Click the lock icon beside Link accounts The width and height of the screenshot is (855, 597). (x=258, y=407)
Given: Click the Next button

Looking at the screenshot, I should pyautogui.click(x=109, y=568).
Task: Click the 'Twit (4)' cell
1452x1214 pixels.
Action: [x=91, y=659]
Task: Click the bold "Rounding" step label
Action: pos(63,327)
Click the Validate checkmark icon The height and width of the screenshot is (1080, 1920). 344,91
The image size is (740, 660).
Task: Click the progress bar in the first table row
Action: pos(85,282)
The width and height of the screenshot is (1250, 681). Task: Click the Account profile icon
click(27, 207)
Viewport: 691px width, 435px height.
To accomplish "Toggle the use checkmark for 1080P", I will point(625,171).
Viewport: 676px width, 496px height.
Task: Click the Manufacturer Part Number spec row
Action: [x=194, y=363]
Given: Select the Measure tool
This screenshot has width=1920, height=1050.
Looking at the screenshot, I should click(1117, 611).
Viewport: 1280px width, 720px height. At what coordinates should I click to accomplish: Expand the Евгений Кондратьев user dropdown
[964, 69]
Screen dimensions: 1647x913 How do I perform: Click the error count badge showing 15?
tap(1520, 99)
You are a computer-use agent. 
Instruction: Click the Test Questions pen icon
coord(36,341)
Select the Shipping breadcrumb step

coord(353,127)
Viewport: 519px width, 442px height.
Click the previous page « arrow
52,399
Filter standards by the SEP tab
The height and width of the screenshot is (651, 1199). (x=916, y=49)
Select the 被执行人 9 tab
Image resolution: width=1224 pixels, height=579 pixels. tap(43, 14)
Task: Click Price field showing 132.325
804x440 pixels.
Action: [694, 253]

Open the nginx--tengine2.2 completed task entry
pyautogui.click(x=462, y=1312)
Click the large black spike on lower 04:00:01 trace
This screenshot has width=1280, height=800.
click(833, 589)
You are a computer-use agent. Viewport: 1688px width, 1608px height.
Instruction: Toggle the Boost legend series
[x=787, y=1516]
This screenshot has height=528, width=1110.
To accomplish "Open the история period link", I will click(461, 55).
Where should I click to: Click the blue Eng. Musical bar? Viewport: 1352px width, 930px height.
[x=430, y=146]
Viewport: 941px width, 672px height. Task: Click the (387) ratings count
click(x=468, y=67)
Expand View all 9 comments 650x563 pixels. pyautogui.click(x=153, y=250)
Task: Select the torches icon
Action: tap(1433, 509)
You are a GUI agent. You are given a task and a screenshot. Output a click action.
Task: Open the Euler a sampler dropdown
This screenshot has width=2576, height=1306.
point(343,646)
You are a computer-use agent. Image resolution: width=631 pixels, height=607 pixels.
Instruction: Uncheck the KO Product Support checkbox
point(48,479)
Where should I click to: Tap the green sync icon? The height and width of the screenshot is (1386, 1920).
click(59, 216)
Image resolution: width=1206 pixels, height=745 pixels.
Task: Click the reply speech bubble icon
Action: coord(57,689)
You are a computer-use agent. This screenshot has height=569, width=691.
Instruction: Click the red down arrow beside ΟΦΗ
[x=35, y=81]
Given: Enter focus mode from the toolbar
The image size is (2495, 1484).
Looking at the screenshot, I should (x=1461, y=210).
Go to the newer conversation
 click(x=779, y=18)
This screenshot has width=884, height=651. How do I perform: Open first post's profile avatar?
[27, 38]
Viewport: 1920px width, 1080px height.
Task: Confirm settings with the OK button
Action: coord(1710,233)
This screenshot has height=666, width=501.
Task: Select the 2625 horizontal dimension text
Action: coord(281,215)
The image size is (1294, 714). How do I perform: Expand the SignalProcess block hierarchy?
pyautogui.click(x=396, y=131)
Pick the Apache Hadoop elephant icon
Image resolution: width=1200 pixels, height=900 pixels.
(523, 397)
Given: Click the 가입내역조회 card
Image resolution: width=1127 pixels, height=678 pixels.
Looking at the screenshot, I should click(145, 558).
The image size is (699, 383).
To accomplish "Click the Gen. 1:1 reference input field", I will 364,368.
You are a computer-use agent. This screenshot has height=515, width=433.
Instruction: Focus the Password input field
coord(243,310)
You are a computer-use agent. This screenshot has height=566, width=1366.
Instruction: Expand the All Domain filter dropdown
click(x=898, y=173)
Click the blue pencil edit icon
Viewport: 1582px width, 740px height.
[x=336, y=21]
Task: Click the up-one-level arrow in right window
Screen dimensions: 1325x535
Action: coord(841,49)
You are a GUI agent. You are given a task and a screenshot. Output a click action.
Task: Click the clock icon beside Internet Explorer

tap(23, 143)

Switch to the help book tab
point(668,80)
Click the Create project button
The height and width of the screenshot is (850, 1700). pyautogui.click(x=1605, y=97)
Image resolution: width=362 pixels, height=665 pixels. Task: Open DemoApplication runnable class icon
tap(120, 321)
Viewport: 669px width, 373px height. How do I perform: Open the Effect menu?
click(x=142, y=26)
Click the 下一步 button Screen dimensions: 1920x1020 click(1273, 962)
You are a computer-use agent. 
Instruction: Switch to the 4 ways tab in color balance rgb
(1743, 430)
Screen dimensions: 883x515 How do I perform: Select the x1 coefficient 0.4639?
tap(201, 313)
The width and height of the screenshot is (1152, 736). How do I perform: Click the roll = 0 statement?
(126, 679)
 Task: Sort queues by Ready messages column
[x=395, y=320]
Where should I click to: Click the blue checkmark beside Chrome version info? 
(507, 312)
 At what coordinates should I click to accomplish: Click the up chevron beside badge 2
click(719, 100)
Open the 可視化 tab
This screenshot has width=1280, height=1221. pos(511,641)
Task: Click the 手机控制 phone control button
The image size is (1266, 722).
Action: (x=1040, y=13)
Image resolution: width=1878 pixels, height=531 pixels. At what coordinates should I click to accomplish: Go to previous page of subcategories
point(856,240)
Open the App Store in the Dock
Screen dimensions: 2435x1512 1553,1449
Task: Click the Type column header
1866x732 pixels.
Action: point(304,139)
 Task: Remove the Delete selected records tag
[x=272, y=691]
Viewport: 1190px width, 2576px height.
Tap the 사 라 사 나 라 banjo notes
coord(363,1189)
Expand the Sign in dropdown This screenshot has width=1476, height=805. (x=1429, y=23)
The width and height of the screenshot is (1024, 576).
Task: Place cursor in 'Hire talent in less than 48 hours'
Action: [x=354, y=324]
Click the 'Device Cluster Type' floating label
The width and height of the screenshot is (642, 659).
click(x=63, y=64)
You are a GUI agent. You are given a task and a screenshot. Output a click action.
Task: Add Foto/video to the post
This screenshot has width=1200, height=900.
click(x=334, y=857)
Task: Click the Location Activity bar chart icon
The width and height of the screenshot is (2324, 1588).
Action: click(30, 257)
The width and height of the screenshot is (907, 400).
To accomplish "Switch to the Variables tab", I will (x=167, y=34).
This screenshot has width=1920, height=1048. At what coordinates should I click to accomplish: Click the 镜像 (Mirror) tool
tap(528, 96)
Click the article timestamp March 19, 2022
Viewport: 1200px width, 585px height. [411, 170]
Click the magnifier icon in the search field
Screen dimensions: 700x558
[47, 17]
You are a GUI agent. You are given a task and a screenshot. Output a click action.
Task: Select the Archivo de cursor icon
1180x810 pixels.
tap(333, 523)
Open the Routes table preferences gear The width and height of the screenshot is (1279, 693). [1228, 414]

• **Written request**
Reproduce the listing above line for line, without changing anything.

• **Answer to this task**
Click the lock icon beside Link accounts The width and height of the screenshot is (855, 597). (x=258, y=407)
Given: Click the Next button

Looking at the screenshot, I should pyautogui.click(x=109, y=568).
Task: Click the 'Twit (4)' cell
1452x1214 pixels.
Action: [x=91, y=659]
Task: Click the bold "Rounding" step label
Action: pos(63,327)
Click the Validate checkmark icon The height and width of the screenshot is (1080, 1920). 344,91
The image size is (740, 660).
Task: Click the progress bar in the first table row
Action: pos(85,282)
The width and height of the screenshot is (1250, 681). Task: Click the Account profile icon
click(27, 207)
Viewport: 691px width, 435px height.
To accomplish "Toggle the use checkmark for 1080P", I will point(625,171).
Viewport: 676px width, 496px height.
Task: Click the Manufacturer Part Number spec row
Action: [x=194, y=363]
Given: Select the Measure tool
This screenshot has width=1920, height=1050.
Looking at the screenshot, I should click(1117, 611).
Viewport: 1280px width, 720px height. At what coordinates should I click to accomplish: Expand the Евгений Кондратьев user dropdown
[964, 69]
Screen dimensions: 1647x913 How do I perform: Click the error count badge showing 15?
tap(1520, 99)
You are a computer-use agent. 
Instruction: Click the Test Questions pen icon
coord(36,341)
Select the Shipping breadcrumb step

coord(353,127)
Viewport: 519px width, 442px height.
Click the previous page « arrow
52,399
Filter standards by the SEP tab
The height and width of the screenshot is (651, 1199). (x=916, y=49)
Select the 被执行人 9 tab
Image resolution: width=1224 pixels, height=579 pixels. tap(43, 14)
Task: Click Price field showing 132.325
804x440 pixels.
Action: [694, 253]

Open the nginx--tengine2.2 completed task entry
pyautogui.click(x=462, y=1312)
Click the large black spike on lower 04:00:01 trace
This screenshot has width=1280, height=800.
click(833, 589)
You are a computer-use agent. Viewport: 1688px width, 1608px height.
Instruction: Toggle the Boost legend series
[x=787, y=1516]
This screenshot has height=528, width=1110.
To accomplish "Open the история period link", I will click(461, 55).
Where should I click to: Click the blue Eng. Musical bar? Viewport: 1352px width, 930px height.
[x=430, y=146]
Viewport: 941px width, 672px height. Task: Click the (387) ratings count
click(x=468, y=67)
Expand View all 9 comments 650x563 pixels. pyautogui.click(x=153, y=250)
Task: Select the torches icon
Action: tap(1433, 509)
You are a GUI agent. You are given a task and a screenshot. Output a click action.
Task: Open the Euler a sampler dropdown
This screenshot has width=2576, height=1306.
point(343,646)
You are a computer-use agent. Image resolution: width=631 pixels, height=607 pixels.
Instruction: Uncheck the KO Product Support checkbox
point(48,479)
Where should I click to: Tap the green sync icon? The height and width of the screenshot is (1386, 1920).
click(59, 216)
Image resolution: width=1206 pixels, height=745 pixels.
Task: Click the reply speech bubble icon
Action: coord(57,689)
You are a computer-use agent. This screenshot has height=569, width=691.
Instruction: Click the red down arrow beside ΟΦΗ
[x=35, y=81]
Given: Enter focus mode from the toolbar
The image size is (2495, 1484).
Looking at the screenshot, I should (x=1461, y=210).
Go to the newer conversation
 click(x=779, y=18)
This screenshot has width=884, height=651. How do I perform: Open first post's profile avatar?
[27, 38]
Viewport: 1920px width, 1080px height.
Task: Confirm settings with the OK button
Action: coord(1710,233)
This screenshot has height=666, width=501.
Task: Select the 2625 horizontal dimension text
Action: coord(281,215)
The image size is (1294, 714). How do I perform: Expand the SignalProcess block hierarchy?
pyautogui.click(x=396, y=131)
Pick the Apache Hadoop elephant icon
Image resolution: width=1200 pixels, height=900 pixels.
(523, 397)
Given: Click the 가입내역조회 card
Image resolution: width=1127 pixels, height=678 pixels.
Looking at the screenshot, I should click(145, 558).
The image size is (699, 383).
To accomplish "Click the Gen. 1:1 reference input field", I will 364,368.
You are a computer-use agent. This screenshot has height=515, width=433.
Instruction: Focus the Password input field
coord(243,310)
You are a computer-use agent. This screenshot has height=566, width=1366.
Instruction: Expand the All Domain filter dropdown
click(x=898, y=173)
Click the blue pencil edit icon
Viewport: 1582px width, 740px height.
[x=336, y=21]
Task: Click the up-one-level arrow in right window
Screen dimensions: 1325x535
Action: coord(841,49)
You are a GUI agent. You are given a task and a screenshot. Output a click action.
Task: Click the clock icon beside Internet Explorer

tap(23, 143)

Switch to the help book tab
point(668,80)
Click the Create project button
The height and width of the screenshot is (850, 1700). pyautogui.click(x=1605, y=97)
Image resolution: width=362 pixels, height=665 pixels. Task: Open DemoApplication runnable class icon
tap(120, 321)
Viewport: 669px width, 373px height. How do I perform: Open the Effect menu?
click(x=142, y=26)
Click the 下一步 button Screen dimensions: 1920x1020 click(1273, 962)
You are a computer-use agent. 
Instruction: Switch to the 4 ways tab in color balance rgb
(1743, 430)
Screen dimensions: 883x515 How do I perform: Select the x1 coefficient 0.4639?
tap(201, 313)
The width and height of the screenshot is (1152, 736). How do I perform: Click the roll = 0 statement?
(126, 679)
 Task: Sort queues by Ready messages column
[x=395, y=320]
Where should I click to: Click the blue checkmark beside Chrome version info? 
(507, 312)
 At what coordinates should I click to accomplish: Click the up chevron beside badge 2
click(719, 100)
Open the 可視化 tab
This screenshot has width=1280, height=1221. pos(511,641)
Task: Click the 手机控制 phone control button
The image size is (1266, 722).
Action: (x=1040, y=13)
Image resolution: width=1878 pixels, height=531 pixels. At what coordinates should I click to accomplish: Go to previous page of subcategories
point(856,240)
Open the App Store in the Dock
Screen dimensions: 2435x1512 1553,1449
Task: Click the Type column header
1866x732 pixels.
Action: point(304,139)
 Task: Remove the Delete selected records tag
[x=272, y=691]
Viewport: 1190px width, 2576px height.
Tap the 사 라 사 나 라 banjo notes
coord(363,1189)
Expand the Sign in dropdown This screenshot has width=1476, height=805. (x=1429, y=23)
The width and height of the screenshot is (1024, 576).
Task: Place cursor in 'Hire talent in less than 48 hours'
Action: [x=354, y=324]
Click the 'Device Cluster Type' floating label
The width and height of the screenshot is (642, 659).
click(x=63, y=64)
You are a GUI agent. You are given a task and a screenshot. Output a click action.
Task: Add Foto/video to the post
This screenshot has width=1200, height=900.
click(x=334, y=857)
Task: Click the Location Activity bar chart icon
The width and height of the screenshot is (2324, 1588).
Action: click(30, 257)
The width and height of the screenshot is (907, 400).
To accomplish "Switch to the Variables tab", I will (x=167, y=34).
This screenshot has width=1920, height=1048. At what coordinates should I click to accomplish: Click the 镜像 (Mirror) tool
tap(528, 96)
Click the article timestamp March 19, 2022
Viewport: 1200px width, 585px height. [411, 170]
Click the magnifier icon in the search field
Screen dimensions: 700x558
[47, 17]
You are a GUI agent. You are given a task and a screenshot. Output a click action.
Task: Select the Archivo de cursor icon
1180x810 pixels.
tap(333, 523)
Open the Routes table preferences gear The width and height of the screenshot is (1279, 693). [1228, 414]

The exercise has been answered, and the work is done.